Как я уже говорила, лето было очень жаркое, и я все лето ходила в сарафане. Материю на сарафан мы с Марией Федоровной купили весной. В те годы дешевые хлопчатобумажные ткани, так называемую «мануфактуру», было очень трудно купить. Ночью или с вечера люди подходили к какому-нибудь магазину. Не у двери, а в отдалении стояли два-три человека, писавшие чернильным карандашом номера на ладонях вновь пришедших, которые рассеивались по близким дворам и переулкам, прячась от милиции, так как устанавливать очередь не разрешалось. Незадолго до открытия магазина очередь выстраивалась по номерам. Конечно, были и обманы, и давка в дверях и у прилавков. В очереди стояли и спекулянтки, которые потом перепродавали ткани.
А мы с Марией Федоровной пошли в здание, где много позже открыли ГУМ. Тогда оно было закрыто, но той весной одну линию пассажа открыли, и в ней стояли ларьки, киоски, как на улице, в которых продавали ткани. Очереди не было, не знаю почему, может быть, это продавались остатки. Мария Федоровна предложила мне выбрать между двумя вариантами одного и того же рисунка: на зеленом или на красном фоне были рассыпаны светлые изображения лесных орехов с их крышечками, по одному. Я выбрала красный фон. «Солдат любит ясное, дурак любит красное», — сказала громко Мария Федоровна (она всегда обращалась на людях не только к собеседнику, но и к публике). «Тише, что вы!» — сказала ей тихо стоявшая рядом женщина, тронув ее за рукав. «Спасибо, милая», — сказала Мария Федоровна, уже понизив голос. Меня удивило, что женщина, заговорившая с Марией Федоровной, была совсем простая. Я думала, что только «бывшие», вроде Марии Федоровны, были «контры».
К лету Наталья Евтихиевна сшила мне сарафан.

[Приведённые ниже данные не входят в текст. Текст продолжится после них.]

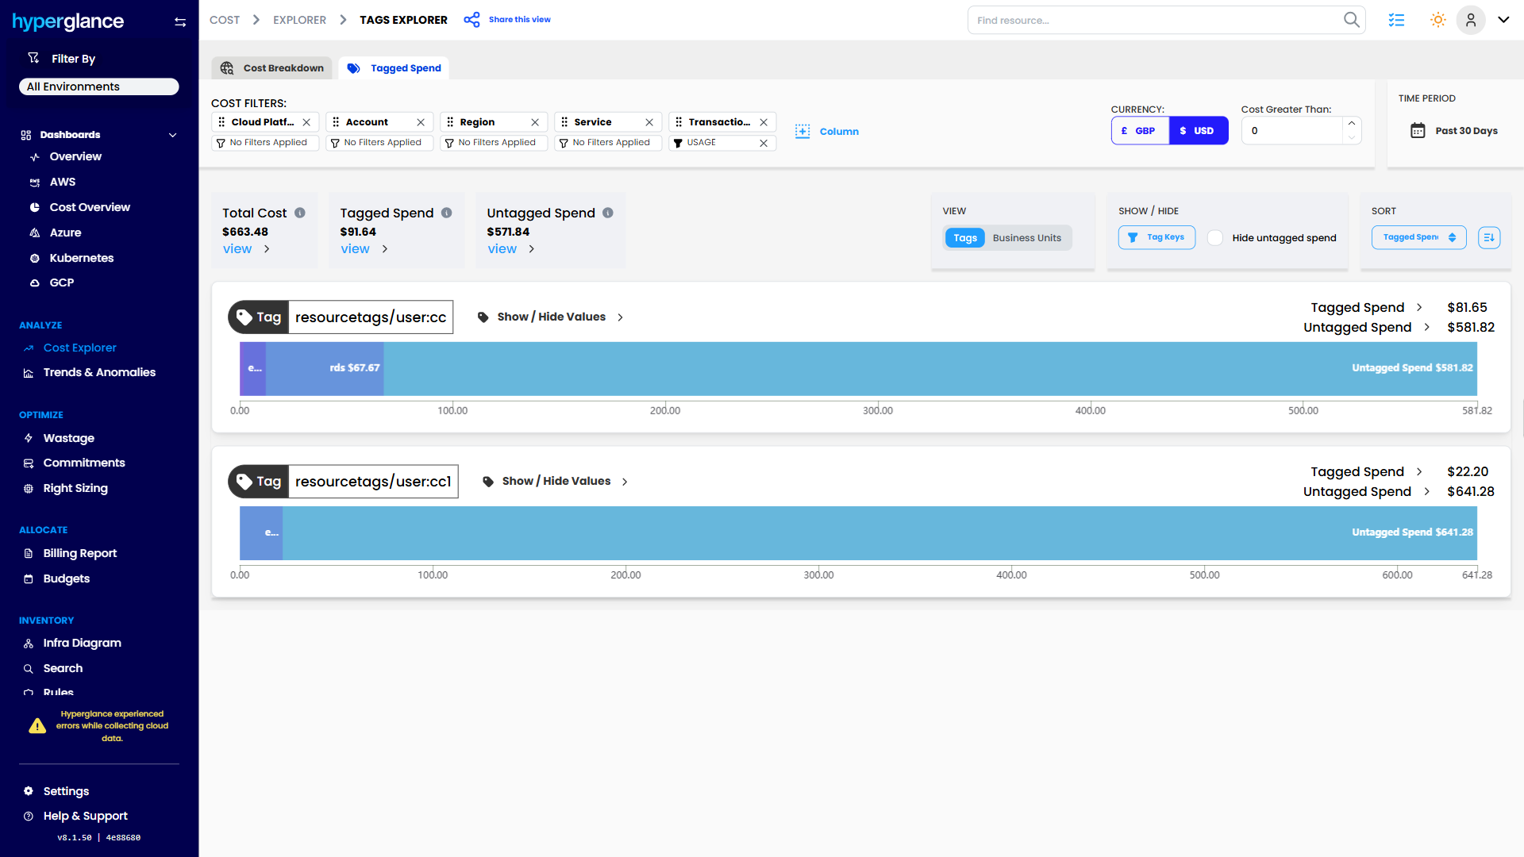Expand Show / Hide Values for user:cc
This screenshot has width=1524, height=857.
tap(551, 317)
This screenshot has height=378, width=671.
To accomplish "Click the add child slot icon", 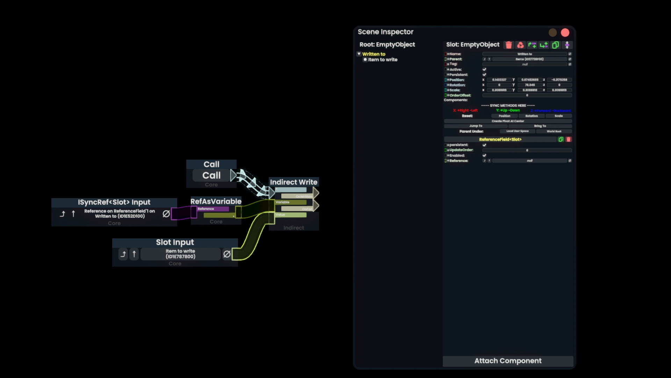I will [x=544, y=45].
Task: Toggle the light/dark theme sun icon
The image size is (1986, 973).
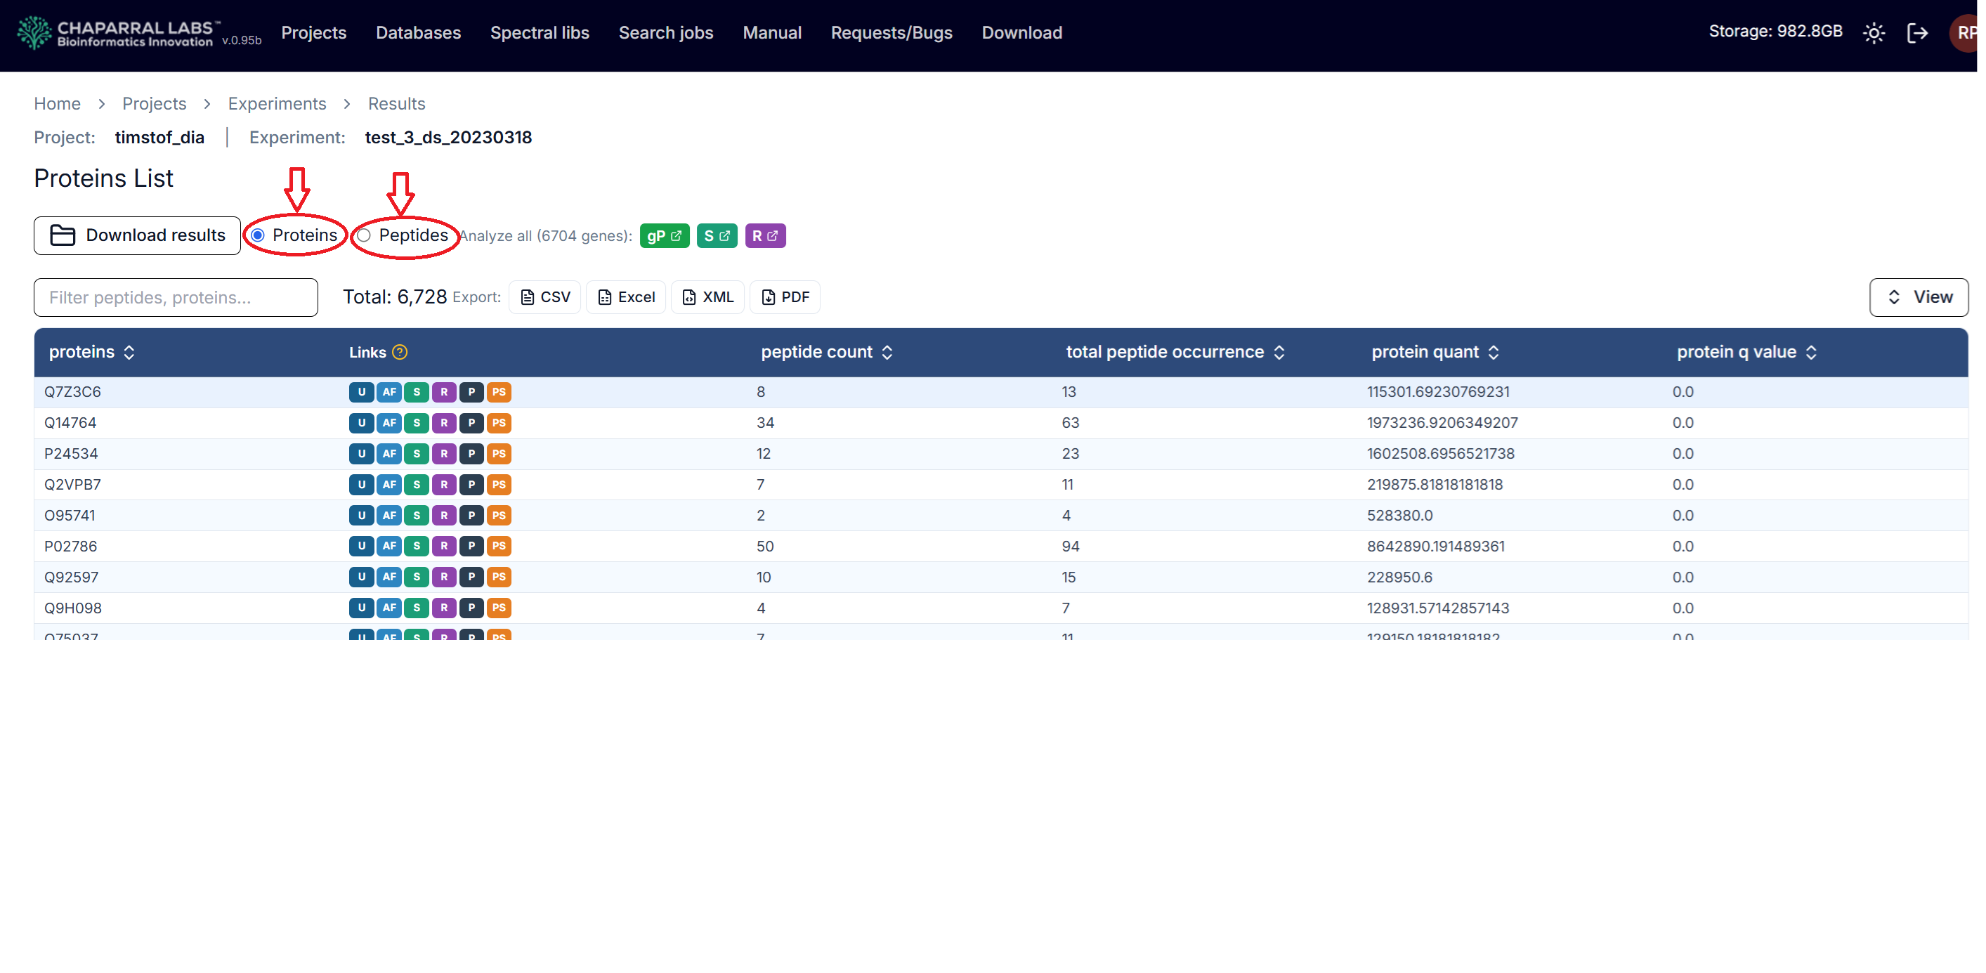Action: pos(1873,33)

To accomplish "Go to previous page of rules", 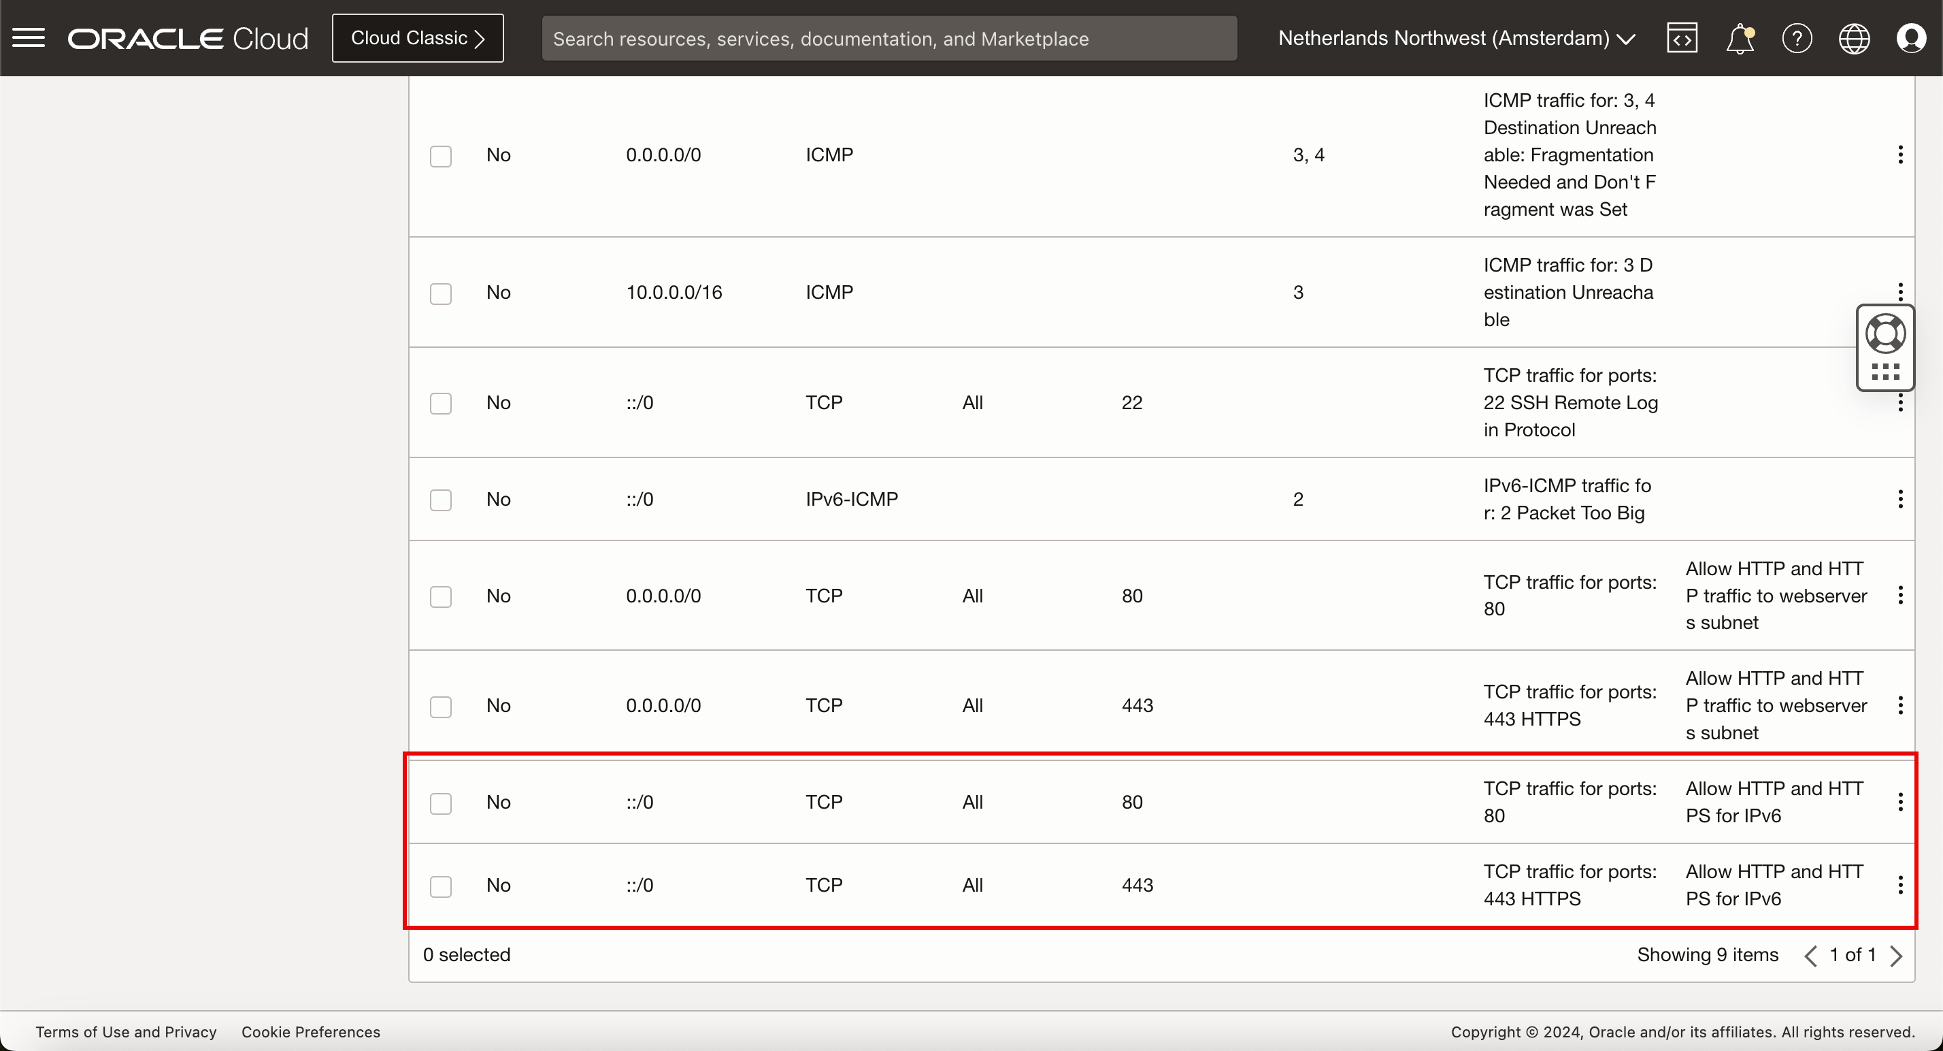I will [1810, 955].
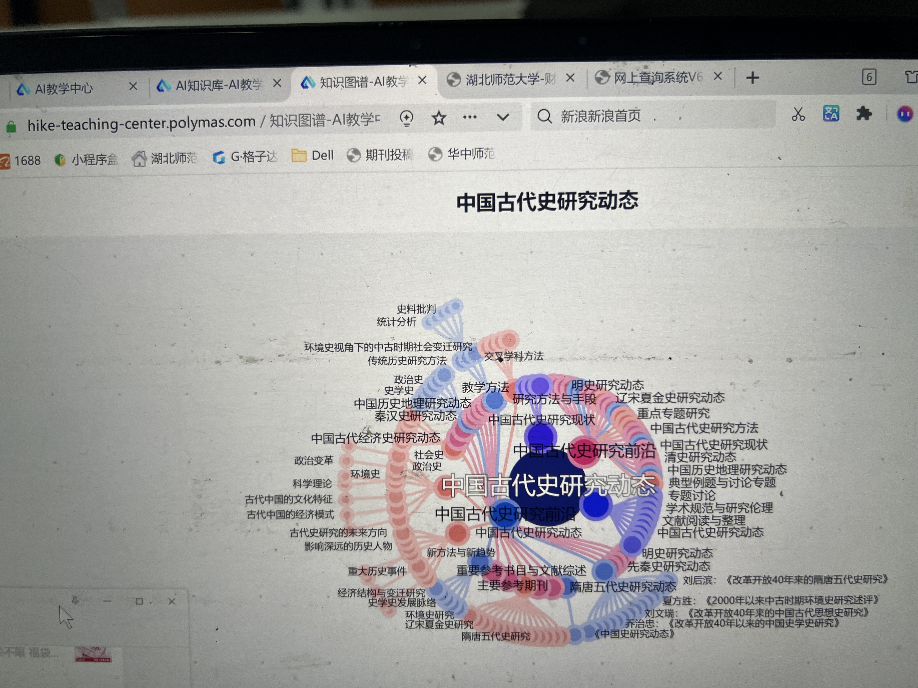Click the address bar three-dots menu
The image size is (918, 688).
point(469,117)
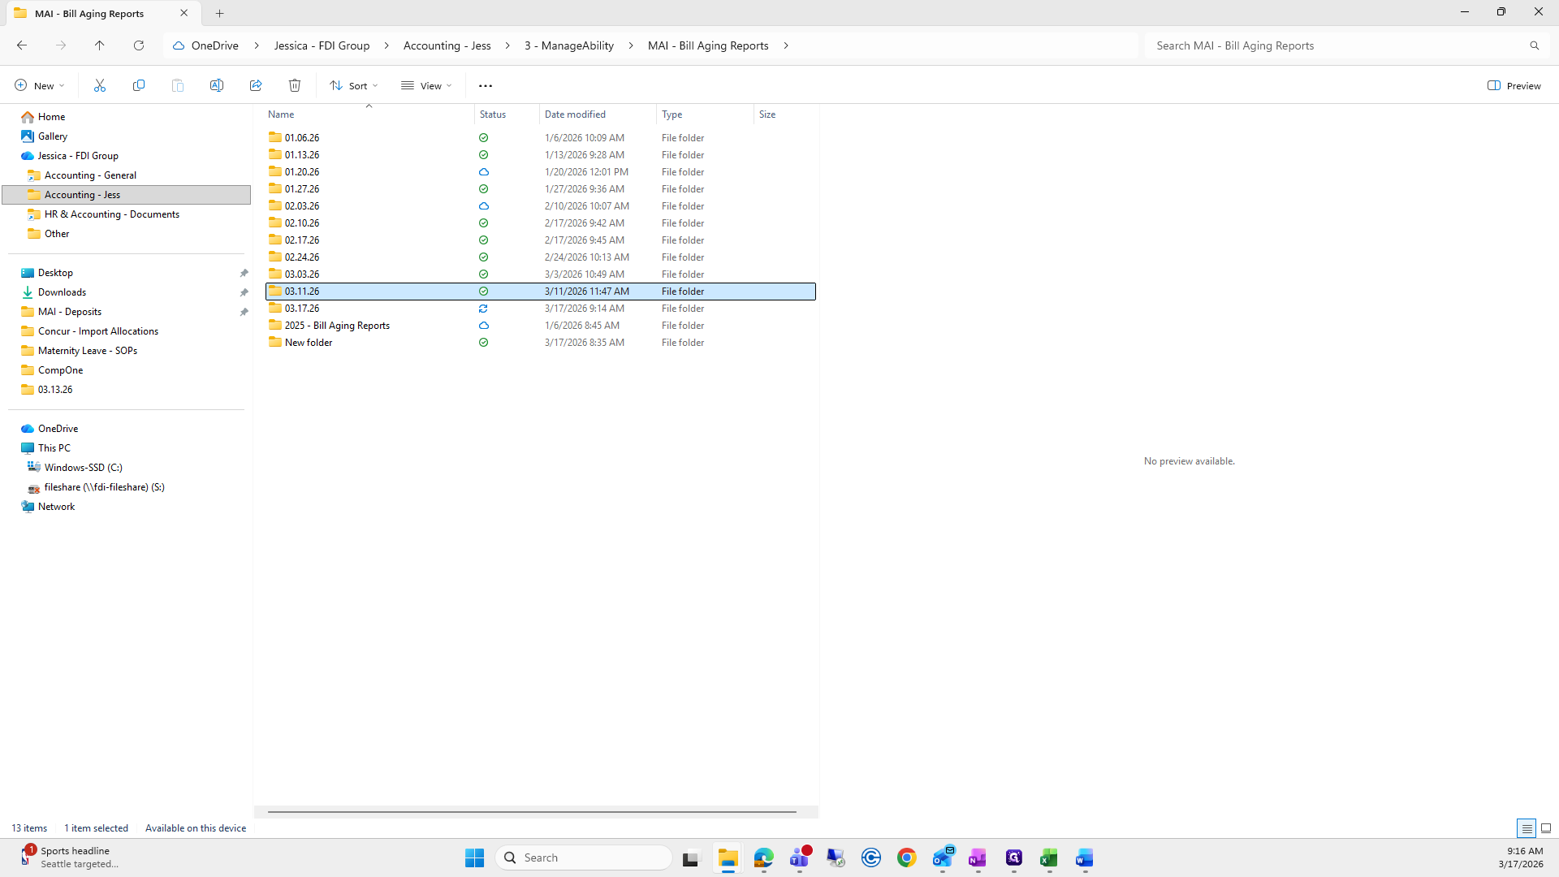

Я не собиралась носить летом сарафан.
Благословенный дар острой чувствительности (попеременно: ликование, как на празднике, отчаяние, как перед казнью) имел оборотную сторону физической раздражимости, портившей жизнь мне и моим близким. Мне мешало жить то одно, то другое. Я раздирала в кровь комариные укусы, я не могла есть крем, не могла играть на солнце. Вот то, что я не переносила жары, было главной причиной, почему я на даче ходила в трусиках и босиком. О другой причине — стремлении к естественной жизни и к современности — я уже говорила.
Предыдущим летом я стала внешне меняться, и вокруг меня стали говорить, что на следующее лето придется ходить в сарафане. Это меня возмущало, и я клялась себе и говорила, что никогда не буду ходить в сарафане, что мне не будет стыдно, что стыд — это старомодная глупость. И вдруг в Быкове мне пришлось ходить в сарафане.
Вот это был сюрприз: я сама себя предала, нарушив клятву, нельзя, стало быть, доверять себе? Это был удар по рациональному построению жизни в соответствии со своей волей, и я надеялась, что это единственное исключение, и клялась себе, что никогда не разлюблю своих кукол.
Но (и это должно было бы мне показаться еще большим предательством, а не показалось) мне нравилось мое новое состояние. Я с удовольствием заглядывала сверху под свой сарафан.
Начиналась новая стадия, стадия расширения жизни, и это происходило, как нарочно, в таком ясном, светлом месте, как Абрамцево, но чтобы в нее вступить, нужно было отречься от детства, не только от его темных страхов (это-то было бы освобождением), но и от его честности чувств — вот этого я никак не могла уступить.